(Tasks to complete)
a) Return the passage of the Graham Rawle biography from "Graham Rawle (22" to "Actuals product range.", copied word for word.
b) Turn the paragraph of the Graham Rawle biography that begins "Rawle was born in Birmingham" into a short bulleted list that keeps its main facts.
c) Using the Graham Rawle biography, decide whether each statement is correct, answering yes or no and quoting the words that settle it: (i) Lost Consonants ran weekly in the Weekend Guardian for 15 years. (ii) 'Bright Ideas' was a series for The Observer. (iii) The 'Hi-Life' supermarket installation was made for EXPO 2000 in Hanover.

= Graham Rawle =

British writer and collage artist (1955–2024)

Graham Rawle (22 July 1955 – 16 August 2024) was a British writer and collage artist whose visual work incorporates illustration, design, photography and installation. His weekly Lost Consonants series appeared in the Weekend Guardian for 15 years (1990–2005). He produced other regular series which included ‘Lying Doggo’ and ‘Graham Rawle’s Wonder Quiz’ for The Observer and ‘When Words Collide’ and ‘Pardon Mrs Arden’ for The Sunday Telegraph Magazine and 'Bright Ideas' for The Times.

==Life and career==
Rawle was born in Birmingham on 22 July 1955. He lectured and exhibited his work internationally, heading the design team that created the 4000 sqft 'Hi-Life' supermarket installation for EXPO 2000 in Hanover. As director of the Niff Institute, in 2001 he created a range of limited edition art pieces that form the Niff Actuals product range.

(Dataset entries)
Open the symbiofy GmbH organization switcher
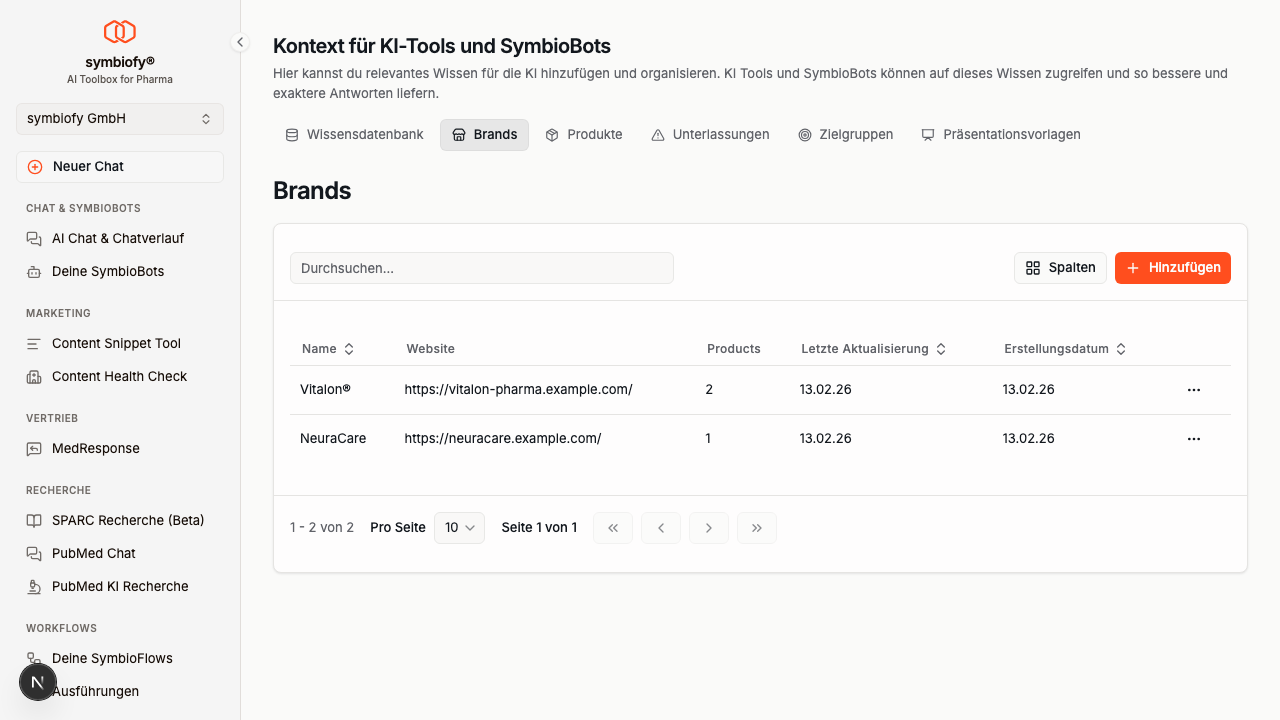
...
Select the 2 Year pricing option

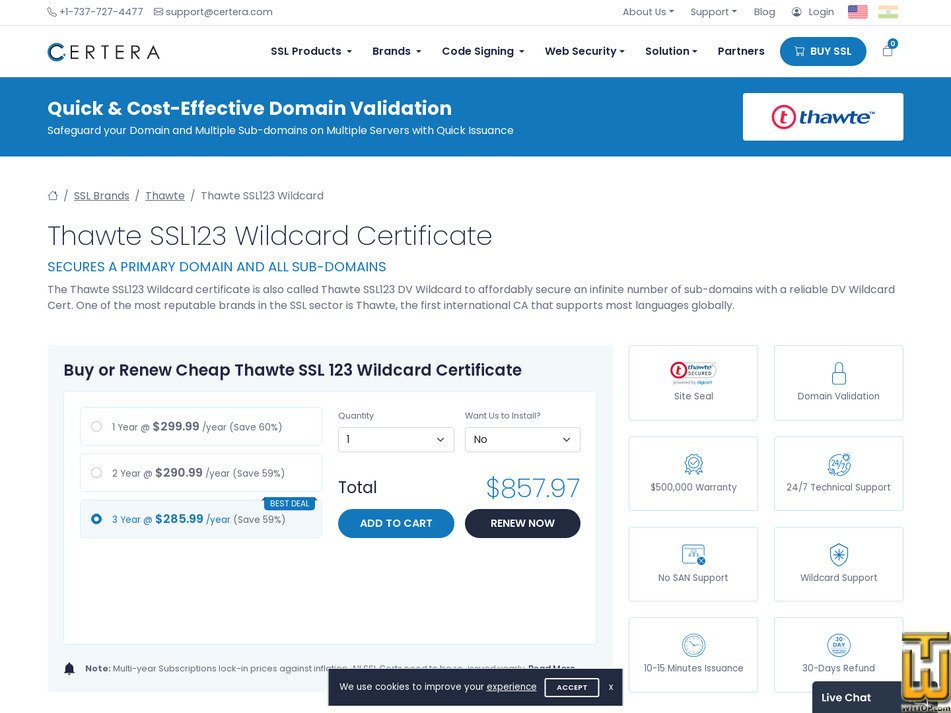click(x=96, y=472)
...
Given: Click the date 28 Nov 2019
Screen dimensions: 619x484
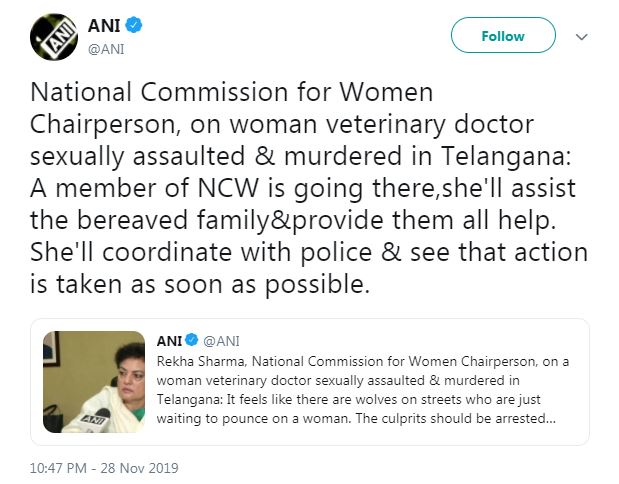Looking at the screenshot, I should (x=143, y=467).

(Expected answers)
a)
Graham Rawle (22 July 1955 – 16 August 2024) was a British writer and collage artist whose visual work incorporates illustration, design, photography and installation. His weekly Lost Consonants series appeared in the Weekend Guardian for 15 years (1990–2005). He produced other regular series which included ‘Lying Doggo’ and ‘Graham Rawle’s Wonder Quiz’ for The Observer and ‘When Words Collide’ and ‘Pardon Mrs Arden’ for The Sunday Telegraph Magazine and 'Bright Ideas' for The Times.

==Life and career==
Rawle was born in Birmingham on 22 July 1955. He lectured and exhibited his work internationally, heading the design team that created the 4000 sqft 'Hi-Life' supermarket installation for EXPO 2000 in Hanover. As director of the Niff Institute, in 2001 he created a range of limited edition art pieces that form the Niff Actuals product range.

b)
- Born in Birmingham on 22 July 1955
- Lectured and exhibited his work internationally
- Headed the design team behind the 4000 sqft 'Hi-Life' supermarket installation for EXPO 2000 in Hanover
- As director of the Niff Institute, created a range of limited edition art pieces in 2001, forming the Niff Actuals product range

c)
(i) Yes: "His weekly Lost Consonants series appeared in the Weekend Guardian for 15 years (1990–2005)."
(ii) No: "'Bright Ideas' for The Times"
(iii) Yes: "the 4000 sqft 'Hi-Life' supermarket installation for EXPO 2000 in Hanover"